It is the right hemisphere that understands the emotional or the humorous aspects of narrative. –Iain McGilcrhist.

When we sit or stand to begin to write, what are we exactly asking our bodies to do? Is the initial process an act of empathy in itself? Doesn’t that come a little later when we know characters come to know voices? Creative-writing is, in its basest self, an act of empathy. Word to word, sentence to sentence, paragraph to the page to chapter, we are telling another a story—we are engendering a voice for their listening. Markedly, they are doing much more work initially than we do initially as creative-writers. Or, as Joseph Epstein puts it, we want to get famous and “earn an honorable discharge from the financial wars.” 2

           When readers embrace a page, it is an emotional, logical, and grammatical embrace, one in which all lights are on, and pleasure causes relief, continuance, and acknowledgment of grace within the author’s imparting of the story. Grace comes so late in the author’s writing of the work, it’s remarkable that it comes in the first sentence, often, of a reader’s reading. 

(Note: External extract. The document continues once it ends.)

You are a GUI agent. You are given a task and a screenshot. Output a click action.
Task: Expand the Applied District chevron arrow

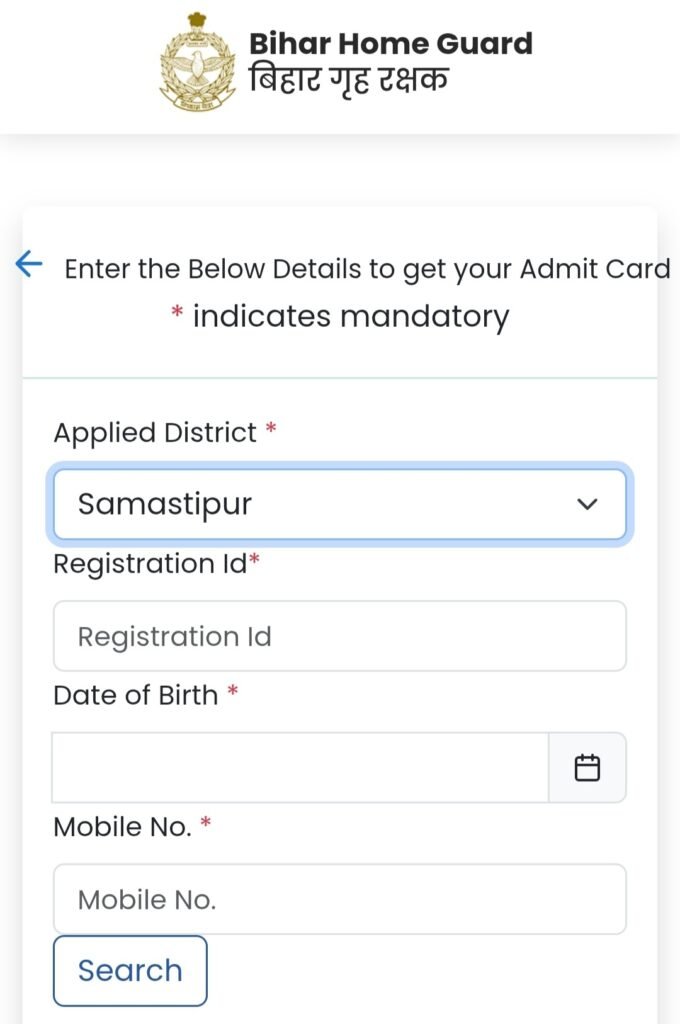click(587, 504)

           One of the most difficult aspects of selling work for a creative-writer to understand, that fact of the reader’s first embrace, the grace they must encounter to love, kills many creative-writers at the first inkling of sitting or standing to write. They’re dead in the water with such immediacy, it’s almost frightening to continue on. And for the most part, they don’t. The few who carry on have a secret within them. 

           We all have it. It’s a matter of when, and from whom, it came. Rarely whispered, more intuited or imparted, the secret of the will to continue on in a creative endeavor, has been passed down from master to novice, from novice to child, and sometimes from child to master, depending on the master’s will to know the master in the child. The secret has to do with something I have always despised to name because the words they’ve come up with it are very distracting: gumption, knack, willfulness, chutzpah, stick-to-it-ness, moxy (literally doesn’t spellcheck, maybe I spelled it wrong), and other countless terms that mean just this: don’t give up. 

           How is it?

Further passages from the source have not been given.